ARASA: Show us the Money for Health

Wanting to raise public interest around the funding crisis for health in Sub-Saharan Africa and extend their support base to a young audience who would mobilise around this issue, ARASA turned to creative campaign tactics. Inspired by the correlation between excessive government spending on personal luxuries, like birthday parties and flash cars, and the “bling culture” of hip-hop and rap artists, ARASA created a mock music video, “Lords of the Bling”.

Although the online distribution of this video has been a part of this campaign's outreach, a large portion of their audience have no access to internet, says Paula Akugizibwe, ARASA's HIV/TB Treatment Literacy Co-ordinator. One innovative way ARASA reached people in South African townships, Langa and Khayalitsha, was to create a moving cinema. They erected a screen on the back of a flat-bed truck, loaned to them, and drove around creating impromptu screenings in these communities.

Whenever the video is shown, doctored dollar bills Paula describes as “mini fact-sheets”, are also distributed. The dollar bills have been a huge success, Paula explains, mainly because they are easy to localise with new information according to which country they are being distributed in. They also provide an easy way for people, who are not directly involved in the campaign, to contribute in some way, for example the popular South African band, 340ml threw them into the audience at their concert in Johannesburg.

The third arm of the campaign is, according to Paula, ARASA's “greatest prop”, a giant inflatable eyeball which accompanies advocates to various events, and represents the advocates' “watch” over authorities. Since its popularity offline, ARASA has transformed the eyeball into the Facebook persona, Eye-Spy. Eye-Spy tattles on government spending and encourages Facebook friends to become “spies” too and post news and information related to the funding crisis. Paula has found that is a very easy way to activate usually non-political people to engage in this awareness-raising activity.

> **Given exercise 1**
List every word or phrase that the ARASA campaign text sets in quotation marks.
The listing that follows comes from a source unrelated to the ARASA campaign text.

> **Data extract**
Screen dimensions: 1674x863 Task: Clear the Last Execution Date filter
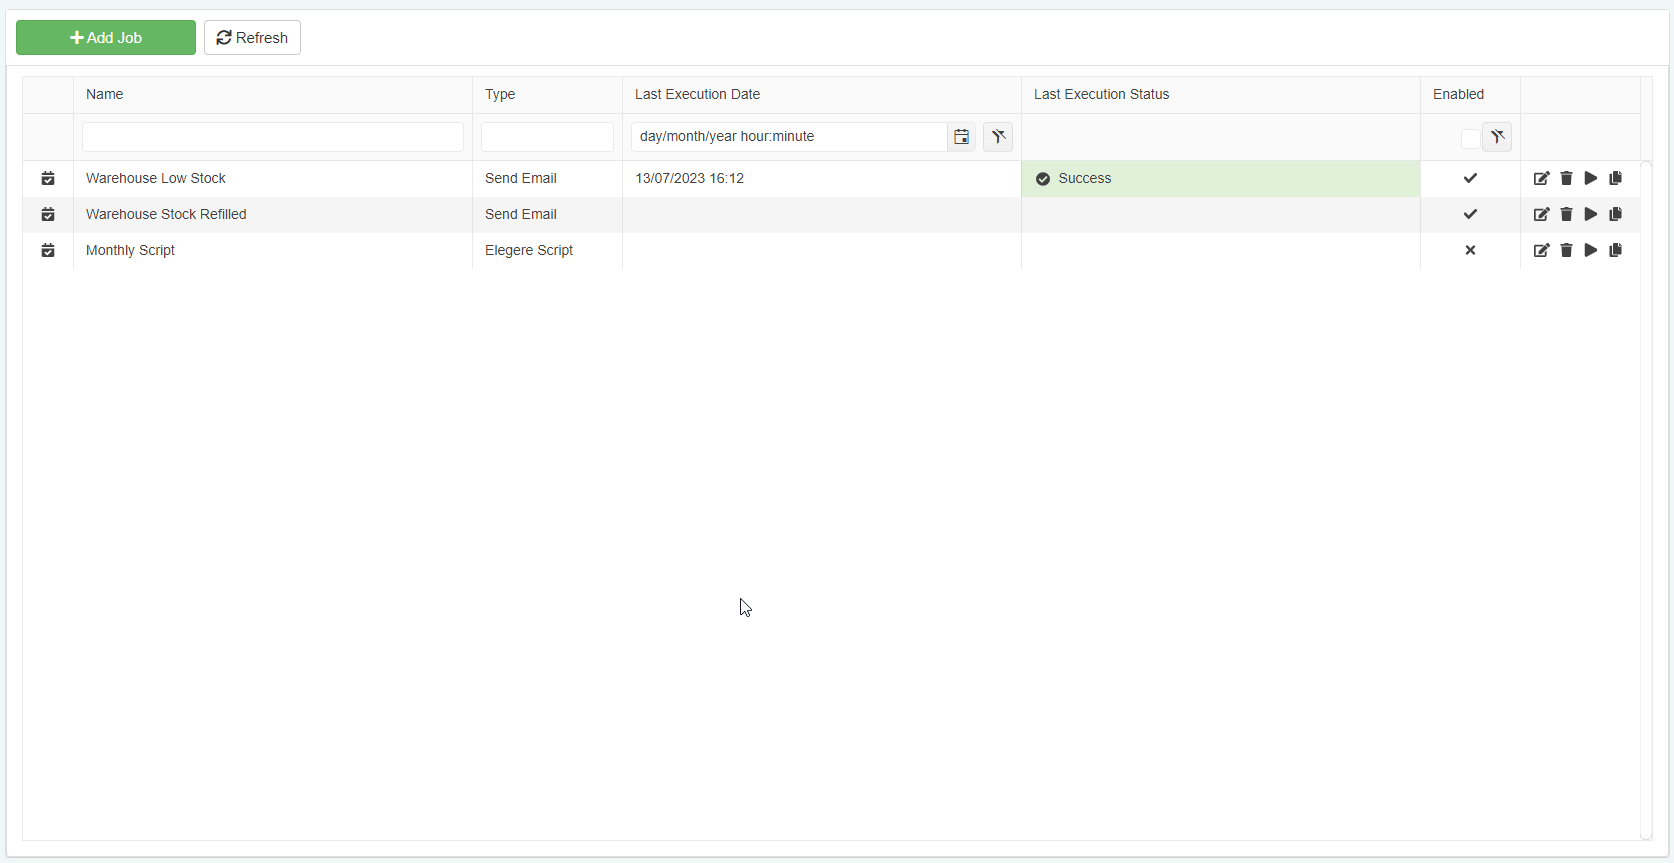coord(998,137)
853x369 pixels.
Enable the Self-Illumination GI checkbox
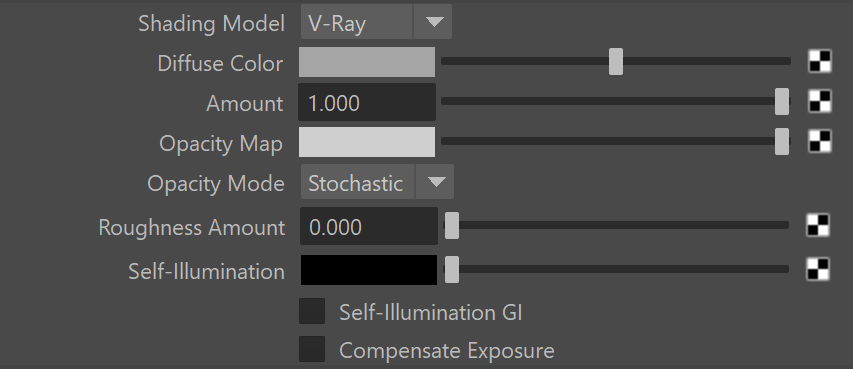click(312, 311)
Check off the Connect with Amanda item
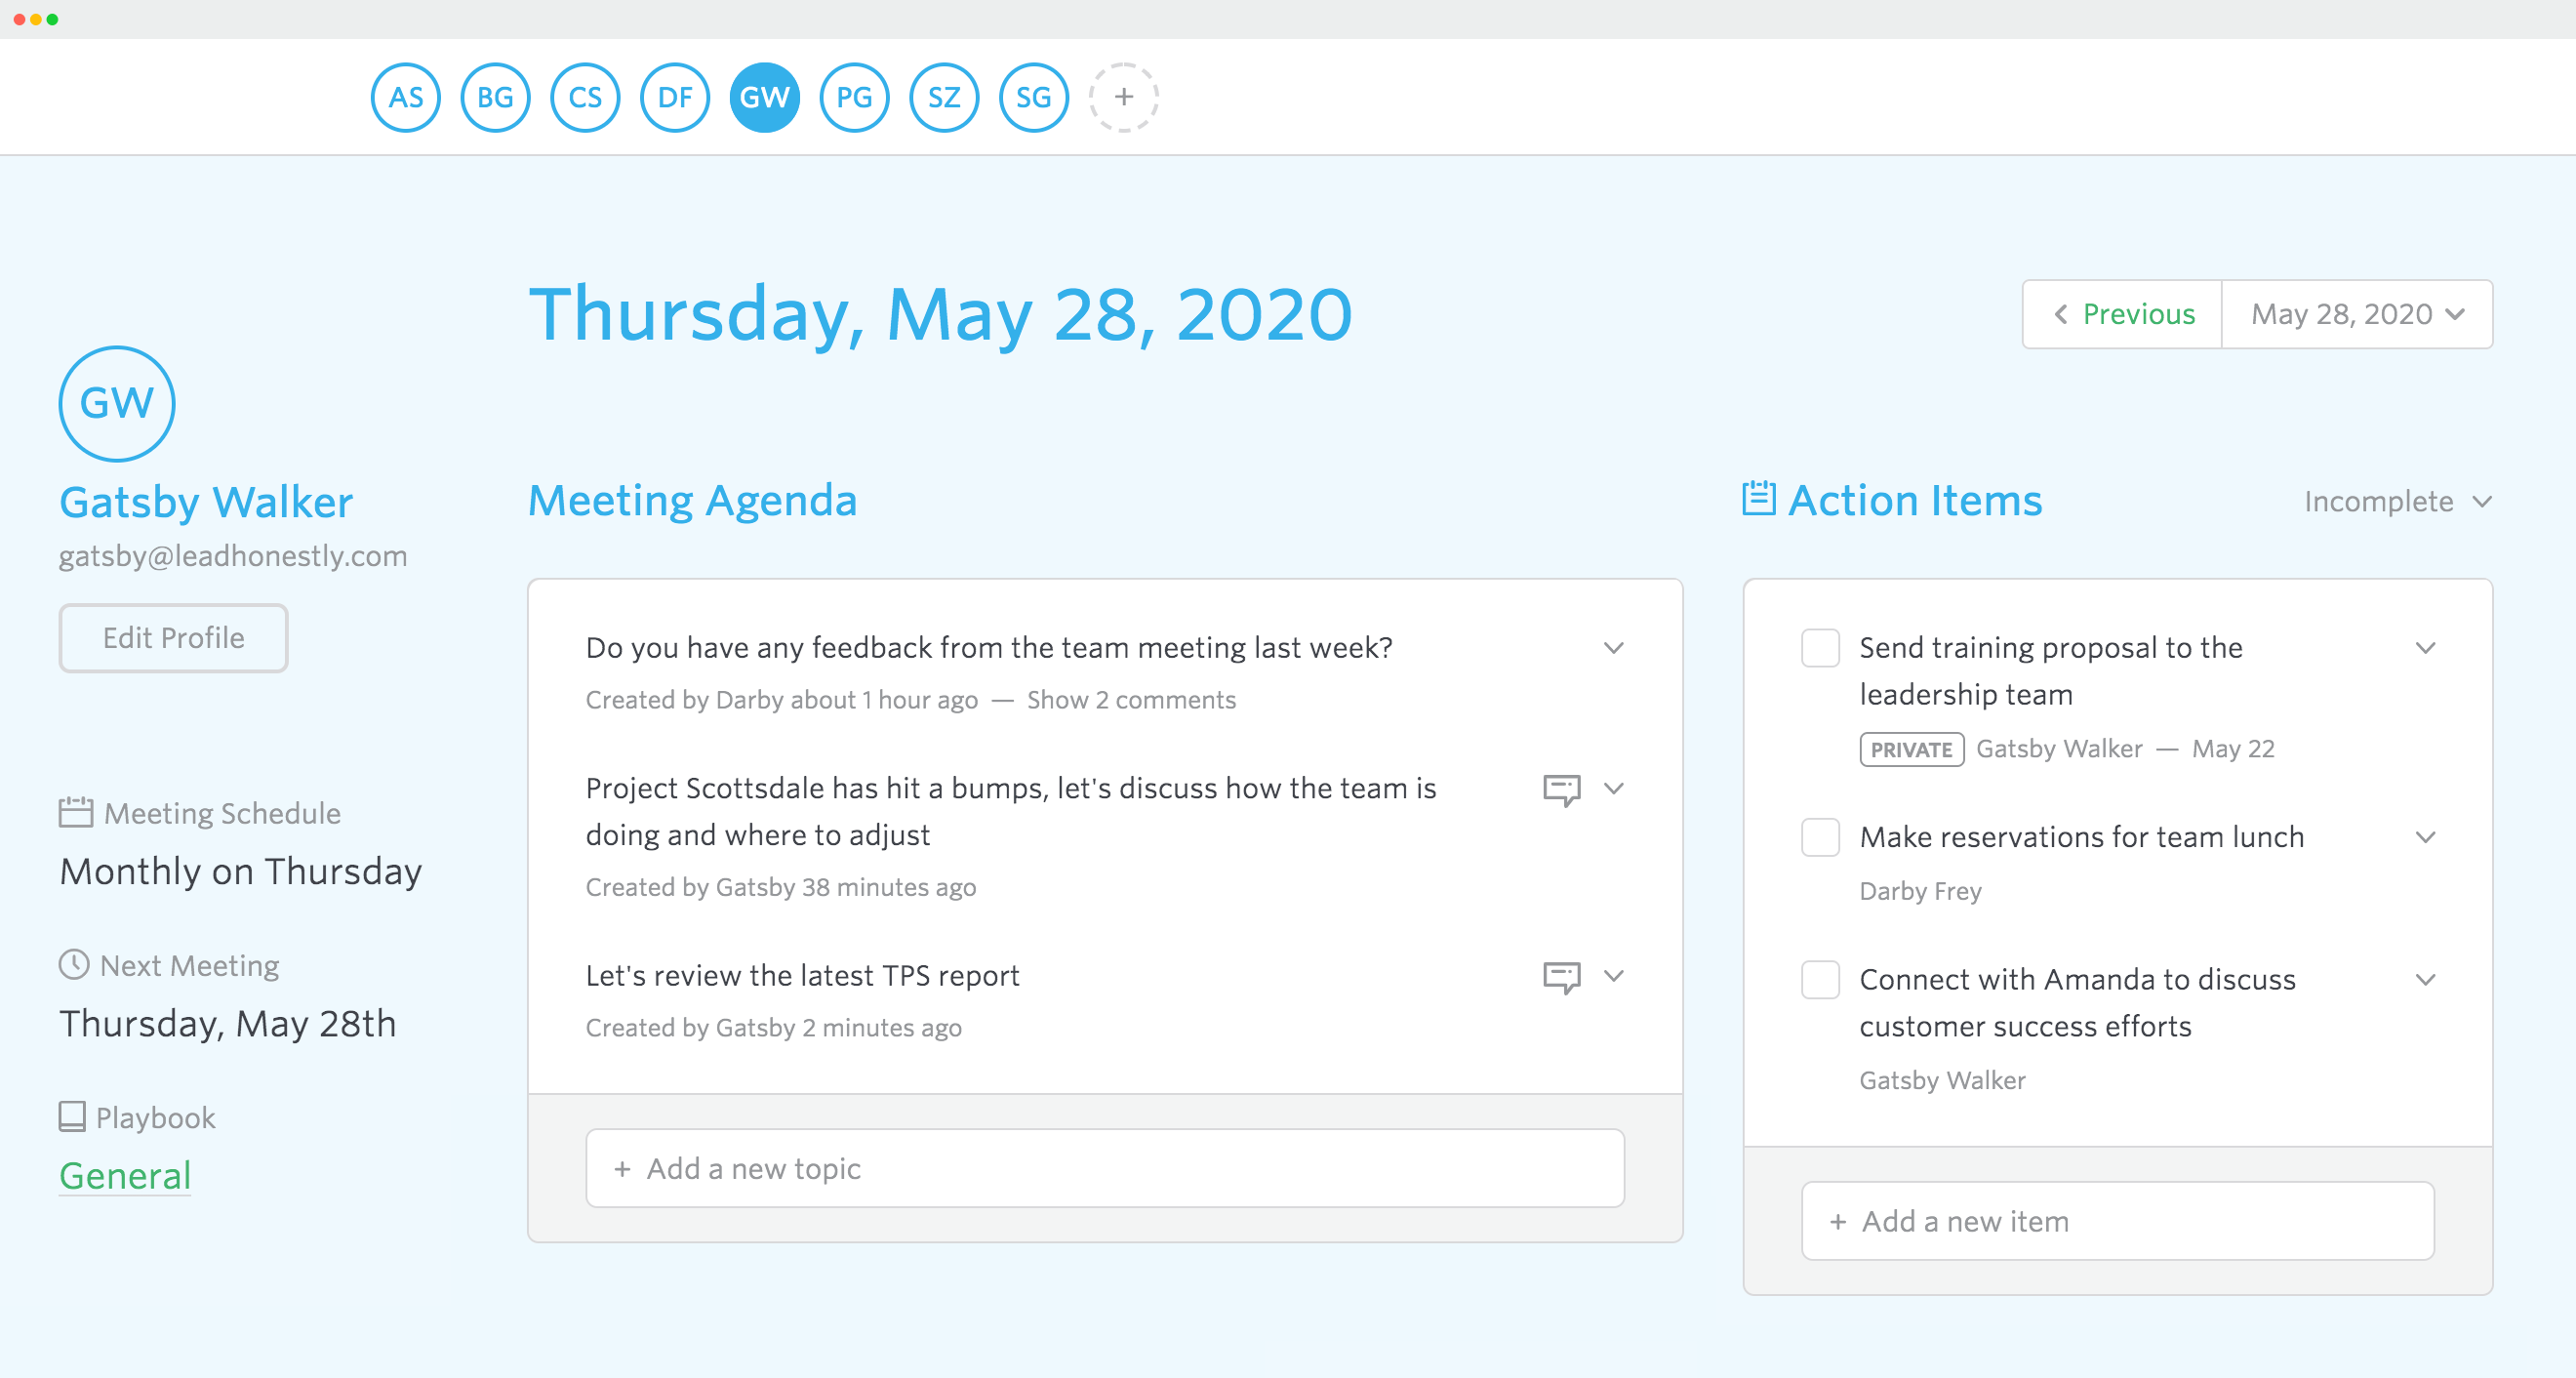 1820,980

> **Given exercise 2**
Rewrite the whole listing with "checkbox" swapped for "toggle" and everything else left as it is. Omit the pictures.

> **Task response 1**
“bling culture”, “Lords of the Bling”, “mini fact-sheets”, “greatest prop”, “watch”, “spies”

> **Task response 2**
Screen dimensions: 1674x863 Task: Clear the Last Execution Date filter
coord(998,137)
853x369 pixels.
Enable the Self-Illumination GI toggle
click(312, 311)
Check off the Connect with Amanda item
 1820,980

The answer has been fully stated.